- _Task material_:
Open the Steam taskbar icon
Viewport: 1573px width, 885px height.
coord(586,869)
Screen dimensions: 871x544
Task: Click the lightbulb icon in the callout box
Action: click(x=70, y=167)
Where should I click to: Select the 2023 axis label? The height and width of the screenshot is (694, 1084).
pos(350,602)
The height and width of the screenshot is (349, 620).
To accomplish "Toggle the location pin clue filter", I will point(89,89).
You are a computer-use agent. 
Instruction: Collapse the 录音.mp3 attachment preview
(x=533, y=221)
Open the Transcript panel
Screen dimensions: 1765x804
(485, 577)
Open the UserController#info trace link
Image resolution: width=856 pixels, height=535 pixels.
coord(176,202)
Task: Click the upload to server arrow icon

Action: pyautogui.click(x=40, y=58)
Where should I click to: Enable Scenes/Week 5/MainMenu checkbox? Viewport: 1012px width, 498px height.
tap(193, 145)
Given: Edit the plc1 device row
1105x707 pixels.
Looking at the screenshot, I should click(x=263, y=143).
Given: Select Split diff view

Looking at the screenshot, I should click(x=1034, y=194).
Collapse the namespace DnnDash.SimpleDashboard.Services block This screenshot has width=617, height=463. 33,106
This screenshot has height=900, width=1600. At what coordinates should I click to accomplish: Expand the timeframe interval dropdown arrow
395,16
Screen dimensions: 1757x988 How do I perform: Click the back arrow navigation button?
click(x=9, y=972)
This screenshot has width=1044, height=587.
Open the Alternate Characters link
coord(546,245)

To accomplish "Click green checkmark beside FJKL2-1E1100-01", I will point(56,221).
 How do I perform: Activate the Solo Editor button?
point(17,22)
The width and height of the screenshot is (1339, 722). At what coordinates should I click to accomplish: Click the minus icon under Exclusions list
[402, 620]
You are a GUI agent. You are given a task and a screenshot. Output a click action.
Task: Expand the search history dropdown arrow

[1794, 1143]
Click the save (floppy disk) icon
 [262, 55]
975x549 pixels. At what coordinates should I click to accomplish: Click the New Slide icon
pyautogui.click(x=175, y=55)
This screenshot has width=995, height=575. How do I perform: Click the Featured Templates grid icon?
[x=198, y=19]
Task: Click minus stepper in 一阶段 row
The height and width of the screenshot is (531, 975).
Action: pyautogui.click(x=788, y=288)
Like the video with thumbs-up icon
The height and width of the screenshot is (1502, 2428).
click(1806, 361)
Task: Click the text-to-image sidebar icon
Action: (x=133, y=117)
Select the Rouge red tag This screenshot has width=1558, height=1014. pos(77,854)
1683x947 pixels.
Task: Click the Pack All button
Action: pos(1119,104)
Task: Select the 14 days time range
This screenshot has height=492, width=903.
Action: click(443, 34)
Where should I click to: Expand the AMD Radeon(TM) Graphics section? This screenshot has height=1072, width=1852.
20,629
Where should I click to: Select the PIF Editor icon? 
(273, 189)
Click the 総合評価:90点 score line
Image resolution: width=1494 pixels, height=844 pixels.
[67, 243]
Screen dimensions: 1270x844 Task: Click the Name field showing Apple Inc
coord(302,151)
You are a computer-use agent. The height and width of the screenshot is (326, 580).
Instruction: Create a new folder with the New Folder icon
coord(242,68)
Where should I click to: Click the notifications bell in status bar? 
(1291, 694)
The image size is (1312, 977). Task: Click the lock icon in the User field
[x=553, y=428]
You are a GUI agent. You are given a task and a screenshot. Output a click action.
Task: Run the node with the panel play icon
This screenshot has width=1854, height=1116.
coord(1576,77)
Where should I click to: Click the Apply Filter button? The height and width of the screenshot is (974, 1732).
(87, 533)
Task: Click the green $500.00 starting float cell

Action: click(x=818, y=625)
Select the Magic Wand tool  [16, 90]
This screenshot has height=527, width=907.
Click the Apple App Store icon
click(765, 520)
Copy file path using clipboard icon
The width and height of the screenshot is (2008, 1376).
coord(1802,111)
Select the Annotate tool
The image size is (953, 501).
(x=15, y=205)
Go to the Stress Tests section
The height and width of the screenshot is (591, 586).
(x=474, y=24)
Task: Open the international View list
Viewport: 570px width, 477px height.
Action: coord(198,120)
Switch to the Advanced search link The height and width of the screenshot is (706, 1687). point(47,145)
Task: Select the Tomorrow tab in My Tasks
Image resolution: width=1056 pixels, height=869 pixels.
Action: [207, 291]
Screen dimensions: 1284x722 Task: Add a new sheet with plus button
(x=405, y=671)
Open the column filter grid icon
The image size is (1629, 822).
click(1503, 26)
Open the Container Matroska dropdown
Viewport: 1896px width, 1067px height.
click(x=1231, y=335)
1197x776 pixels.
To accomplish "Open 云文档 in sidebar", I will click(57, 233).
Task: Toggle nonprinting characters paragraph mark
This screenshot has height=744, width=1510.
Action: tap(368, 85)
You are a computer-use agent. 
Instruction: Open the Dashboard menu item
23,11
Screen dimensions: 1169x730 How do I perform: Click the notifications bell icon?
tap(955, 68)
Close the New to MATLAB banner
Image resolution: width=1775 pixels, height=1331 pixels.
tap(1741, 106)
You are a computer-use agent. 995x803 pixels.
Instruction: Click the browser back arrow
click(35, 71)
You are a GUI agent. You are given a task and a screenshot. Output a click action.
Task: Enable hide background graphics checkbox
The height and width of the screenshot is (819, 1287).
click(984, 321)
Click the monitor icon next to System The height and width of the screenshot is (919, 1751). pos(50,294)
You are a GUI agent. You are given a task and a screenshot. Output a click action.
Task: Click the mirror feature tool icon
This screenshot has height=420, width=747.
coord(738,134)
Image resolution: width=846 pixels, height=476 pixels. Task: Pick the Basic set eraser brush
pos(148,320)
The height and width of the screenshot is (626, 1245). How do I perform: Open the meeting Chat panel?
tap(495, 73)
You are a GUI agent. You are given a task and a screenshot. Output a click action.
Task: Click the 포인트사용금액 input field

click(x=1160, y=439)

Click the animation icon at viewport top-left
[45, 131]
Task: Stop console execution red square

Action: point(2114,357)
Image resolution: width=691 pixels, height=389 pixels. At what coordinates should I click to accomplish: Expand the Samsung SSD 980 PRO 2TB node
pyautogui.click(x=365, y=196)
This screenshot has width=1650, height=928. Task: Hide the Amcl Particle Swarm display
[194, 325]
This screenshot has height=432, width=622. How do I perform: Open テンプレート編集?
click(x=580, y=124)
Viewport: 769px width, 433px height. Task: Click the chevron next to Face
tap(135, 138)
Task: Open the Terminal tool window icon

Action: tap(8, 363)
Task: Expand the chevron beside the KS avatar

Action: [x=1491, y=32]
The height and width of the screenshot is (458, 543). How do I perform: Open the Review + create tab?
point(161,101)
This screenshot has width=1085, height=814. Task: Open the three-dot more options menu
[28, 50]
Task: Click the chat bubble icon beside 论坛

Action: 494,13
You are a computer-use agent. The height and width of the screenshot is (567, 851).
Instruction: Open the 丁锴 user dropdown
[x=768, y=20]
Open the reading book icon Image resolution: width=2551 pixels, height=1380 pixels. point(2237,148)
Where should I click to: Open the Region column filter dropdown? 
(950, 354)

- _Task goal_: Your task is to count the lines in the material containing the word "computer" and to state only that number.

- _Finished exercise_: 5